- TASK BRIEF:
For this exercise, repeat the records below exactly and omit every picture.

(Items listed in a dataset)
________________________________________
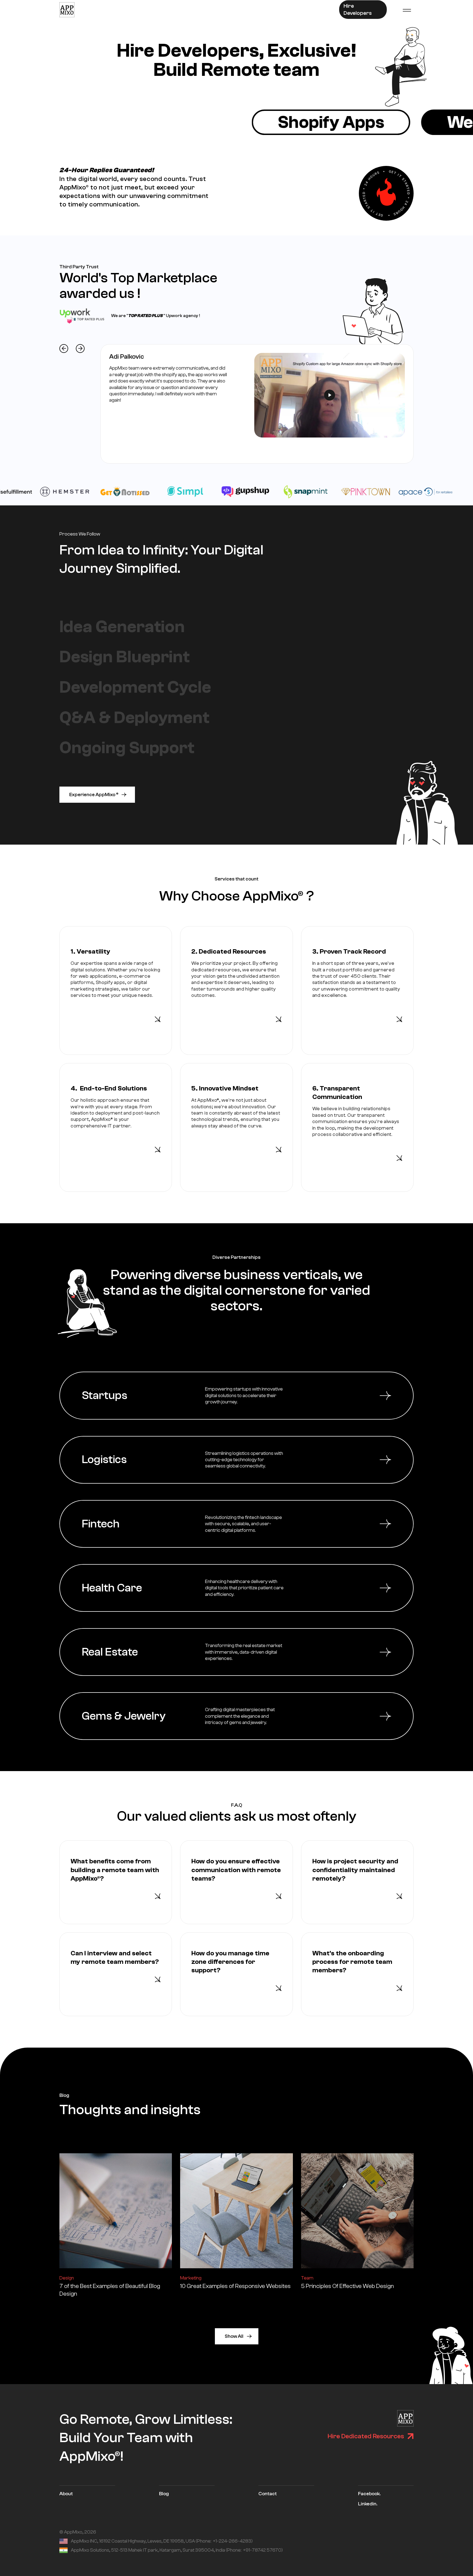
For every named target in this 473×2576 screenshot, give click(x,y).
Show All (234, 2336)
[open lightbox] (329, 395)
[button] (407, 10)
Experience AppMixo (93, 795)
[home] (66, 9)
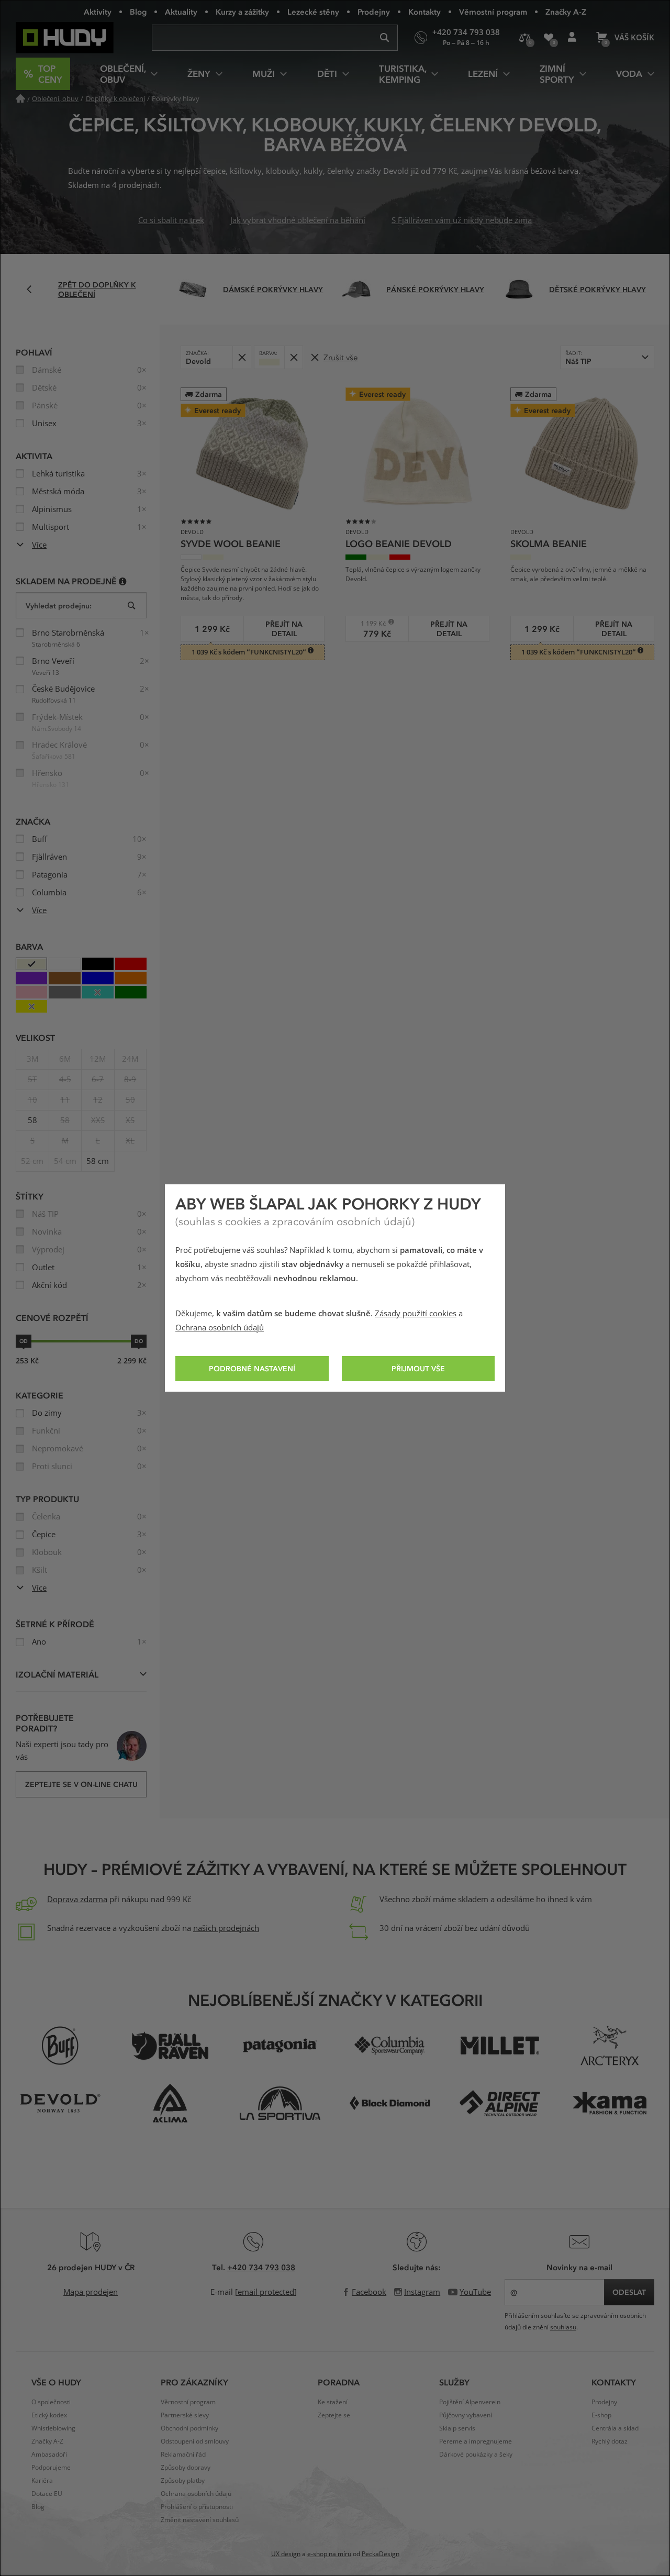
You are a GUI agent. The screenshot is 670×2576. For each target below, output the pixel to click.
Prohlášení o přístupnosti (197, 2507)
________________________________________
- TASK RESPONSE:
For every named target in this 473×2576 screenshot, give click(x,y).
Show All (234, 2336)
[open lightbox] (329, 395)
[button] (407, 10)
Experience AppMixo (93, 795)
[home] (66, 9)
You are a GUI agent. The screenshot is 670×2576. For each target below, output the pixel to click.
Prohlášení o přístupnosti (197, 2507)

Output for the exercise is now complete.